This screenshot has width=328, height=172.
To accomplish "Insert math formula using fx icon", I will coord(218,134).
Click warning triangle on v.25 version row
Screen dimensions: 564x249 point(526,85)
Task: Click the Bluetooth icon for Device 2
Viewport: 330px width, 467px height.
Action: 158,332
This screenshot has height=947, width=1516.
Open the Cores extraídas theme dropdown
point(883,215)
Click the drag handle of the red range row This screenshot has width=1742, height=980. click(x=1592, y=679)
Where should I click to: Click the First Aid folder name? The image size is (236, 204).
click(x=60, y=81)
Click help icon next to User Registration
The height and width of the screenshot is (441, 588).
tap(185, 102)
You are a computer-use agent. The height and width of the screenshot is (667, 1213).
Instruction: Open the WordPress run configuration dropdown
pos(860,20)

Given problem:
Please return the lines above exactly as they appear, from the line containing "Task: Click the Bluetooth icon for Device 2" through the line containing "Click the drag", inclusive.

In response:
Task: Click the Bluetooth icon for Device 2
Viewport: 330px width, 467px height.
Action: 158,332
This screenshot has height=947, width=1516.
Open the Cores extraídas theme dropdown
point(883,215)
Click the drag handle of the red range row This screenshot has width=1742, height=980. click(x=1592, y=679)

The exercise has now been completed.